§ **Exercise**: Among the entries below, find the line with "You are a computer-use", then quote it and each following line up to and including the line with "Task: Click the Save current profile icon", and nothing else.

[Saved data entries]
=== Section Start ===

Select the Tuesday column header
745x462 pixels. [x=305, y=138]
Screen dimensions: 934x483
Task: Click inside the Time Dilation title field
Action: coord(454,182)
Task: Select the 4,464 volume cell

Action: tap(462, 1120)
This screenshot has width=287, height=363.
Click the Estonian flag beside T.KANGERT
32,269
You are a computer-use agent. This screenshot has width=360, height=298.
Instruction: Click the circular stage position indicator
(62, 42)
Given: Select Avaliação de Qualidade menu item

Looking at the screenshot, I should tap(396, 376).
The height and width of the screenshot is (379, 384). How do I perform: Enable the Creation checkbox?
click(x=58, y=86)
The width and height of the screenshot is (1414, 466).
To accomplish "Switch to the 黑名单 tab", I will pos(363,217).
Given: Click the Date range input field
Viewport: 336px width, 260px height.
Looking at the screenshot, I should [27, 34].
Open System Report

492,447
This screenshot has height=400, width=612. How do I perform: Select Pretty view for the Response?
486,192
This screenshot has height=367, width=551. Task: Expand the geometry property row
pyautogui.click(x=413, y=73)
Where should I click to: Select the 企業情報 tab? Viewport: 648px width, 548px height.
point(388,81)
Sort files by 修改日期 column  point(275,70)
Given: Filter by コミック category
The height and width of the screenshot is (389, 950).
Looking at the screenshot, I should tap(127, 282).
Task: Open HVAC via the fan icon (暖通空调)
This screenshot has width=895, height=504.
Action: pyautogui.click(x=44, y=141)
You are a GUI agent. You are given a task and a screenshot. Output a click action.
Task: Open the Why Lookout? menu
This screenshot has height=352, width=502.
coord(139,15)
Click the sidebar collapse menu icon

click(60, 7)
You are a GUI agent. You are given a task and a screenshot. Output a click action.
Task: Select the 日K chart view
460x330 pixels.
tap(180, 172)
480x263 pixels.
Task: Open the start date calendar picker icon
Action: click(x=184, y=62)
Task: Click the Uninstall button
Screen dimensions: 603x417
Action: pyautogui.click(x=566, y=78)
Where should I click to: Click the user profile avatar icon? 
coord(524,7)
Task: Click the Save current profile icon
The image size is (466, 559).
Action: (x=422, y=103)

=== Section End ===

§ **The completed task**:
You are a computer-use agent. This screenshot has width=360, height=298.
Instruction: Click the circular stage position indicator
(62, 42)
Given: Select Avaliação de Qualidade menu item

Looking at the screenshot, I should tap(396, 376).
The height and width of the screenshot is (379, 384). How do I perform: Enable the Creation checkbox?
click(x=58, y=86)
The width and height of the screenshot is (1414, 466).
To accomplish "Switch to the 黑名单 tab", I will pos(363,217).
Given: Click the Date range input field
Viewport: 336px width, 260px height.
Looking at the screenshot, I should [27, 34].
Open System Report

492,447
This screenshot has height=400, width=612. How do I perform: Select Pretty view for the Response?
486,192
This screenshot has height=367, width=551. Task: Expand the geometry property row
pyautogui.click(x=413, y=73)
Where should I click to: Select the 企業情報 tab? Viewport: 648px width, 548px height.
point(388,81)
Sort files by 修改日期 column  point(275,70)
Given: Filter by コミック category
The height and width of the screenshot is (389, 950).
Looking at the screenshot, I should tap(127, 282).
Task: Open HVAC via the fan icon (暖通空调)
This screenshot has width=895, height=504.
Action: pyautogui.click(x=44, y=141)
You are a GUI agent. You are given a task and a screenshot. Output a click action.
Task: Open the Why Lookout? menu
This screenshot has height=352, width=502.
coord(139,15)
Click the sidebar collapse menu icon

click(60, 7)
You are a GUI agent. You are given a task and a screenshot. Output a click action.
Task: Select the 日K chart view
460x330 pixels.
tap(180, 172)
480x263 pixels.
Task: Open the start date calendar picker icon
Action: click(x=184, y=62)
Task: Click the Uninstall button
Screen dimensions: 603x417
Action: pyautogui.click(x=566, y=78)
Where should I click to: Click the user profile avatar icon? 
coord(524,7)
Task: Click the Save current profile icon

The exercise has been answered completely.